Goldreich earned a bachelor's degree in engineering physics in 1960 and a doctoral degree in physics in 1963, both at Cornell University. He was a postdoctoral fellow at Cambridge University before joining the faculty of the University of California at Los Angeles in 1964 as an assistant professor of astronomy and geophysics.
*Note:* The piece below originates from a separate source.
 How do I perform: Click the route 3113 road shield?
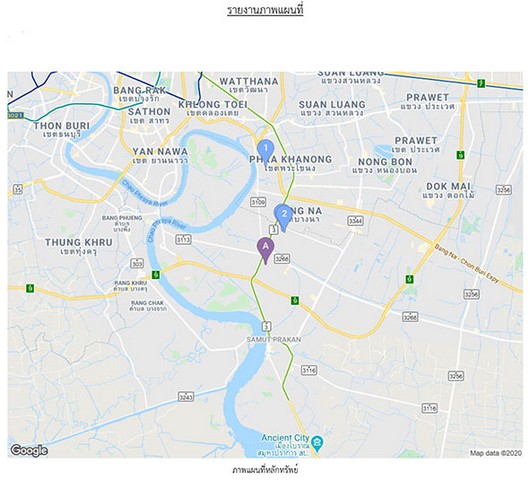[x=184, y=240]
He joined the faculty of planetary science and astronomy at the California Institute of Technology in 1966, becoming emeritus Lee A. DuBridge professor of astrophysics and planetary physics there in 2003. Also in 2003, he began his current position as a professor in the School of Natural Sciences at the Institute for Advanced Study in Princeton.

Goldreich was elected a member of the U. S. National Academy of Sciences in 1972 and a foreign member of the Royal Society of the United Kingdom in 2004. Among his many other awards are the Henry Norris Russell Lectureship of the American Astronomical Society in 1979, the Gold Medal of the Royal Astronomical Society in 1993, the U.S. National Medal of Science in 1995, the Grande Medaille of the French Academy of Sciences in 2006, and the Shaw Prize in 2007.

The Penn State Lectures on the Frontiers of Science are a program of the Penn State Eberly College of Science. For more information or access assistance, contact the Eberly College of Science Office of Media Relations and Public Information at science@psu.edu or (814) 863-0901. Information also is available at http://www.science.psu.edu/alert/frontiers/ online.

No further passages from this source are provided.